Ook nu zullen we er rekening mee moeten houden dat de Amerikaanse regen hier weer doordruppelt. Dat bepaalde groepen in Nederland ook meer een loopje nemen met de normen die wij van oudsher in onze rechtsstaat hanteren. Vooral echter hou ik er rekening mee dat het vertrouwen in de toekomst van het Nederlandse publiek door de verkiezingen in de VS een deuk oploopt. Dat vertrouwen is niet zomaar iets: het is de belangrijkste component van de social mood van een populatie. En die mood heeft op haar beurt invloed op allerlei zaken die we nou net zo nodig hebben om goed uit de coronacrisis te komen. Samenwerking. Het vermogen verschillen te overbruggen. Solidariteit. Legitimiteit van bestuur. De bereidheid om gedragsadviezen te volgen, ook al komen ze je wellicht even niet heel goed uit.
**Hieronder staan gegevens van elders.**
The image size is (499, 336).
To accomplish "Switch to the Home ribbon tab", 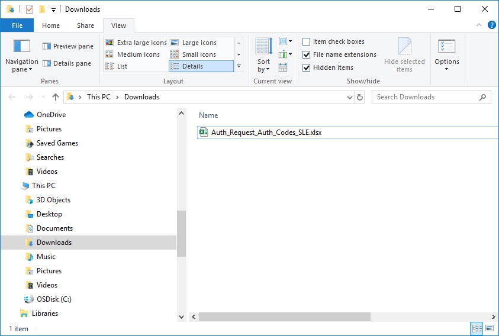I will tap(51, 25).
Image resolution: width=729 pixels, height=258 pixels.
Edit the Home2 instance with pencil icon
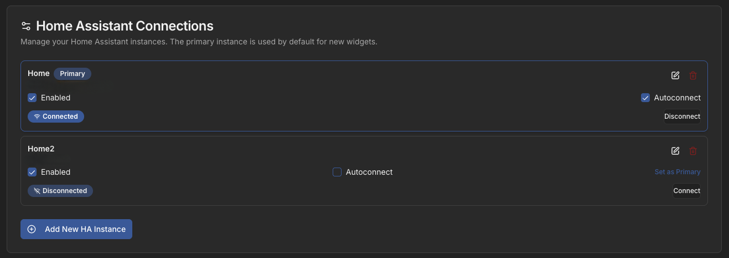click(675, 151)
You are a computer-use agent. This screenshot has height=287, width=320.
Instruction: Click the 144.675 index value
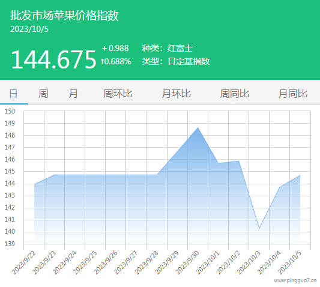tap(53, 59)
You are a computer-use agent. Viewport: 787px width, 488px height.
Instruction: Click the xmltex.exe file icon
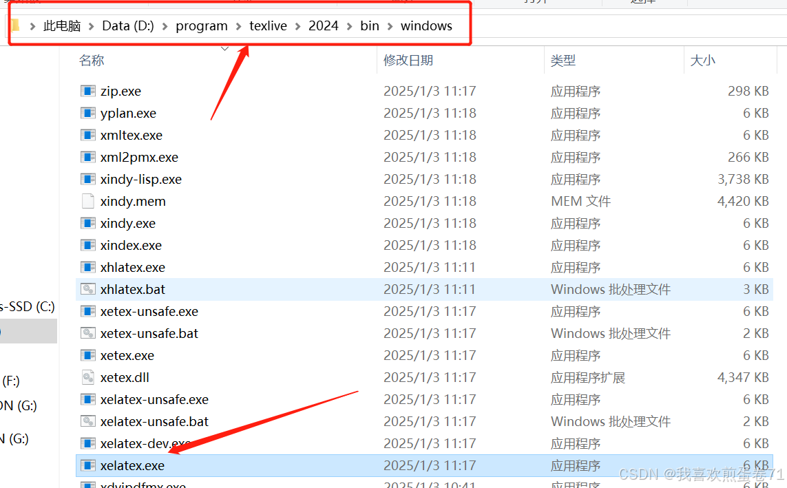[x=88, y=135]
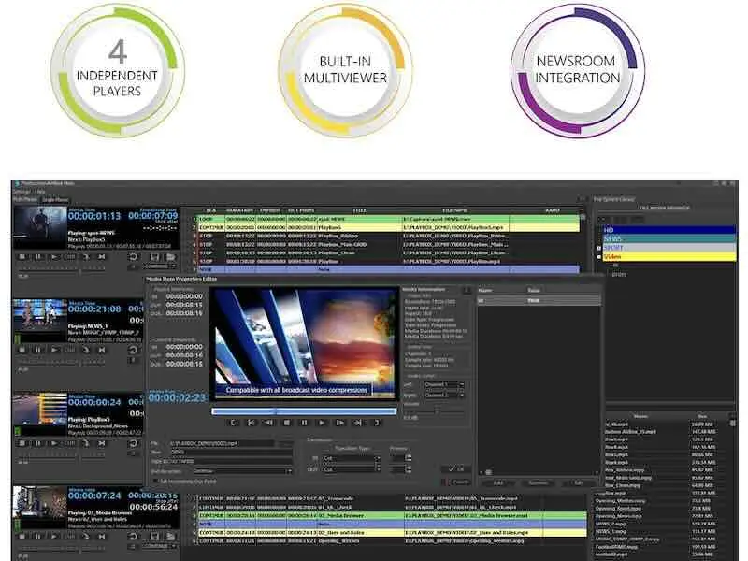This screenshot has width=748, height=561.
Task: Click the Cancel button in the properties editor
Action: point(456,482)
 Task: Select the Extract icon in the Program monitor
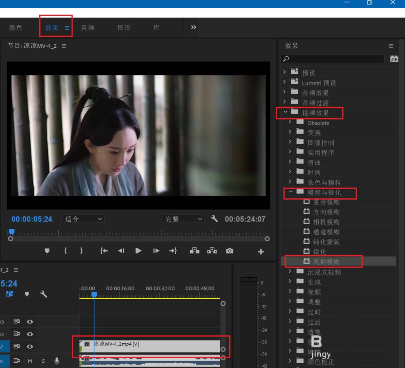click(x=212, y=251)
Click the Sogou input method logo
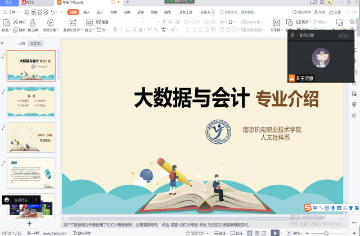Screen dimensions: 360x236 click(308, 208)
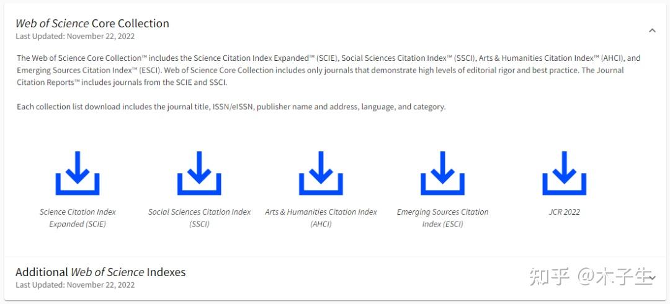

We moeten in deze coronacrisis dus zeker sturen op de verspreiding van het COVID-19 virus, zoals nu ook gebeurt. Maar het is minstens zo belangrijk om te sturen op de social mood. Hoe meer we die op niveau houden, hoe groter de kans is dat we goed door de crisis te komen. Het aardige is: de aanpak van de coronacrisis is de afgelopen maanden vooral een zaak geweest van landelijke overheid en veiligheidsregio’s, waarbij gemeenten zich soms wat aan de zijlijn hebben voelen staan. Op dit punt echter denk ik dat gemeenten juist bij uitstek zijn gepositioneerd.